Exercise description
Would you print all of the entries exactly, please, but without their pictures?

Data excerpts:

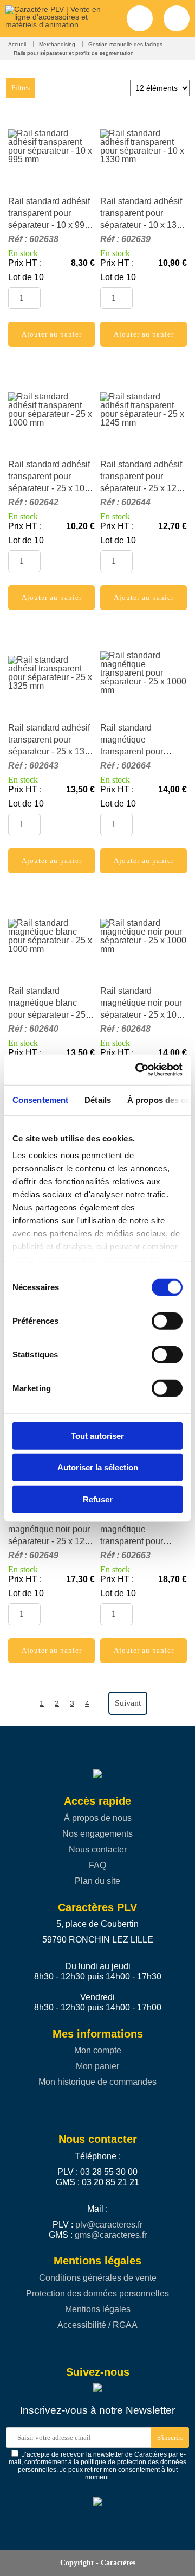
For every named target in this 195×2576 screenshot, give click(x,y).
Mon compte (97, 2050)
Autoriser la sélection (97, 1467)
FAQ (97, 1865)
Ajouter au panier (52, 334)
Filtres (20, 88)
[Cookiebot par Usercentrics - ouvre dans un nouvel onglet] (138, 1070)
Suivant (128, 1703)
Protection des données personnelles (97, 2293)
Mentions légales (98, 2309)
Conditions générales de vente (98, 2277)
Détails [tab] (97, 1099)
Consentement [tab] (40, 1099)
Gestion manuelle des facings (125, 44)
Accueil (18, 44)
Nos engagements (97, 1833)
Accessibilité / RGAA (97, 2325)
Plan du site (97, 1881)
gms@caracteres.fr (111, 2234)
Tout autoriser (97, 1435)
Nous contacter (98, 1849)
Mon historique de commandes (97, 2081)
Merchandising (58, 44)
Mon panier (97, 2066)
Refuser (98, 1498)
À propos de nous (98, 1818)
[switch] (162, 1320)
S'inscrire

Task result
For every named target in this 195×2576 screenshot, give click(x,y).
Mon compte (97, 2050)
Autoriser la sélection (97, 1467)
FAQ (97, 1865)
Ajouter au panier (52, 334)
Filtres (20, 88)
[Cookiebot par Usercentrics - ouvre dans un nouvel onglet] (138, 1070)
Suivant (128, 1703)
Protection des données personnelles (97, 2293)
Mentions légales (98, 2309)
Conditions générales de vente (98, 2277)
Détails [tab] (97, 1099)
Consentement [tab] (40, 1099)
Gestion manuelle des facings (125, 44)
Accueil (18, 44)
Nos engagements (97, 1833)
Accessibilité / RGAA (97, 2325)
Plan du site (97, 1881)
gms@caracteres.fr (111, 2234)
Tout autoriser (97, 1435)
Nous contacter (98, 1849)
Mon historique de commandes (97, 2081)
Merchandising (58, 44)
Mon panier (97, 2066)
Refuser (98, 1498)
À propos de nous (98, 1818)
[switch] (162, 1320)
S'inscrire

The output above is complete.